My other thought was a smaller ground loop in conjunction with the well loop. I have not seen anyone with this approach seems like it would work though. I know I need at least 43 degree water for the system to operate.
DING DING DING! WINNER!

With what you have described so far, the ground is your best friend in satisfying your heat pump, especially on gloomy winter days. If you read through some (or all) of the Manifesto, you will quickly learn why. There are a ton of graphs, charts and calculations contained there to help you figure out whether your concepts will actually work before you spend lots of time and money doing it the hard way. It's a lengthy read, but it is absolutely worth it.

Here's my crazy idea of the day: use your well bore as a temperature leveling, heat soaking device. A few feet below ground, the temperature stays nearly constant year-round, all the way to the bottom of your well bore. If you mist the wall of your well every so often with hot or cold water, it will naturally stick to the wall and flow downhill towards the pump, gaining or losing energy (in the neutralizing direction) along the way. This "bottom water" can then be easily routed to wherever it will achieve your needs. Since it was hand-dug, I'm assuming the borehole is larger in diameter than the typical 6 inches or less. Multiplying your circumference by 50 feet will tell you how much surface area you have. The key here is maximizing heat transfer into and out of your well bore. Not as efficient as a slinky or snake ground loop, but much less labor intensive.

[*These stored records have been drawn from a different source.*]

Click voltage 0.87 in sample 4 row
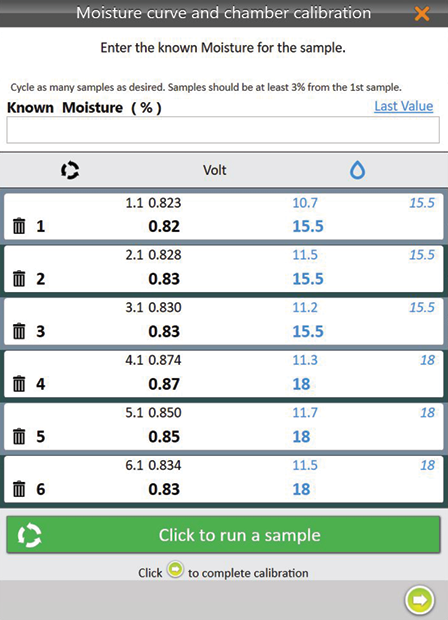This screenshot has width=448, height=620. click(x=164, y=384)
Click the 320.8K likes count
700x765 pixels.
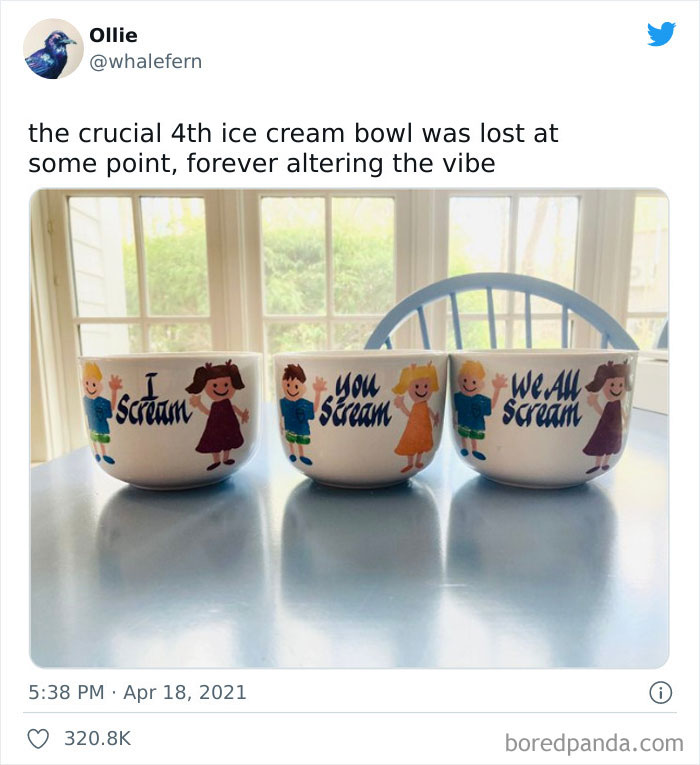point(97,739)
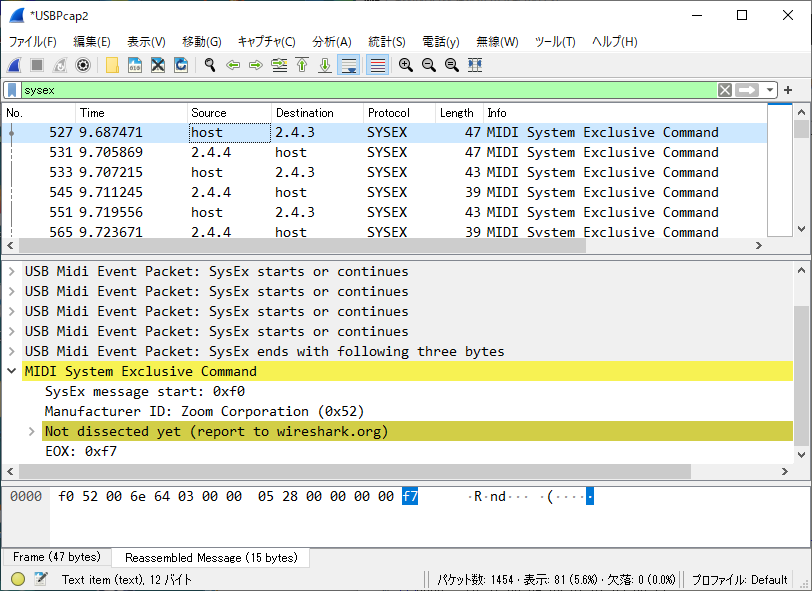Expand 'Not dissected yet' tree item

coord(31,432)
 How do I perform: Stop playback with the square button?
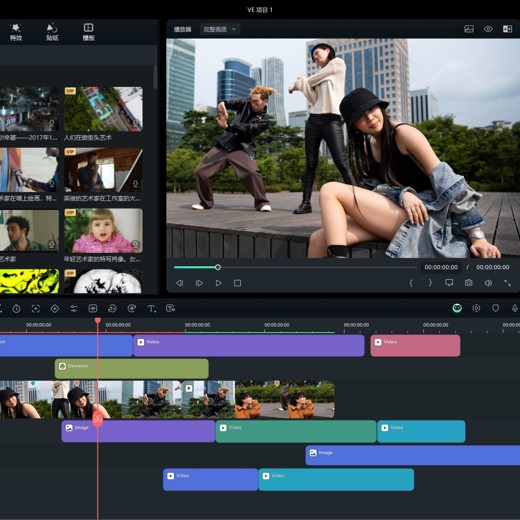(x=237, y=283)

Recycling your well water is also a good idea. Since you are not using this well as a potable supply, you should be able to use a sand filter (for pools) to filter out 99% of your sediment. It will have much more capacity than a cartridge filter, and when it gets clogged up, you just flush out the crud. It's about pool-opening time, and plenty of preppies will be replacing theirs this year for no obvious reason, other than trivial repairs (o-rings, gaskets, laterals, etc.) or just plain old age. You may even have one connected to your pool already...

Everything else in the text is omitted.